PROVIDED DATA:
-=-=-
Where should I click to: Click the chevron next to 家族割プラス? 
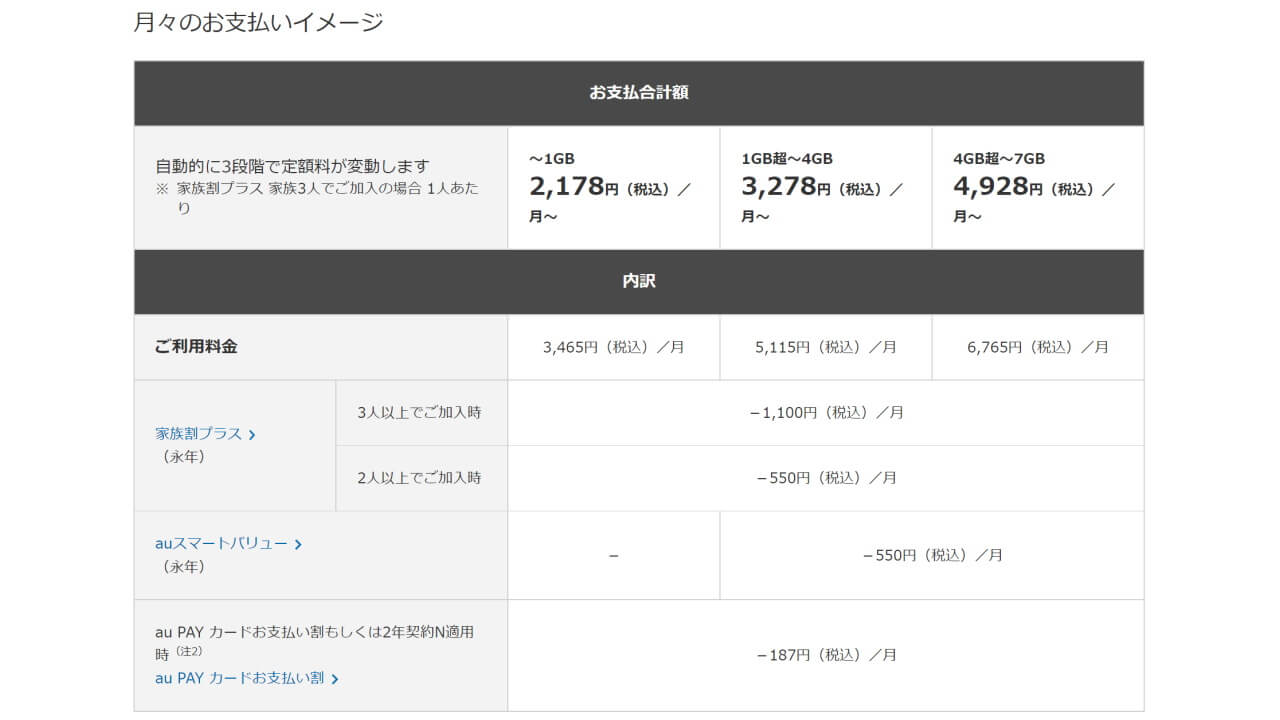pos(252,435)
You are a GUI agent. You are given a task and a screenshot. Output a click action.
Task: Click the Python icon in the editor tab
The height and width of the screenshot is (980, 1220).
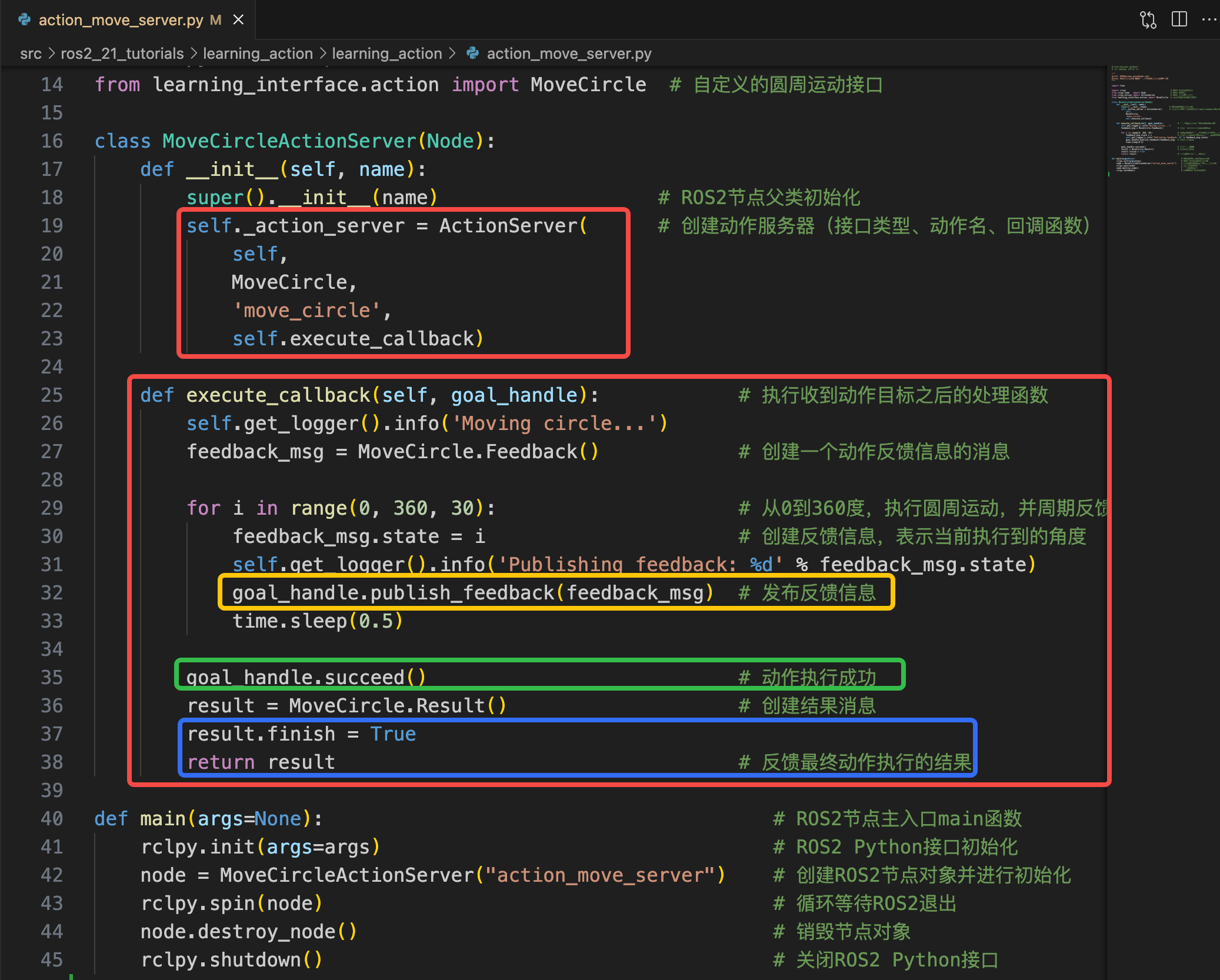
-=-=-
Rewrite the stretch from the line containing "You are a GUI" through the end of the records, swapping "Python icon" for "terminal icon" and keeping everything else the same. Omit the pictures from your answer.

COMPLETED TASK:
You are a GUI agent. You are given a task and a screenshot. Output a click action.
Task: Click the terminal icon in the editor tab
The height and width of the screenshot is (980, 1220).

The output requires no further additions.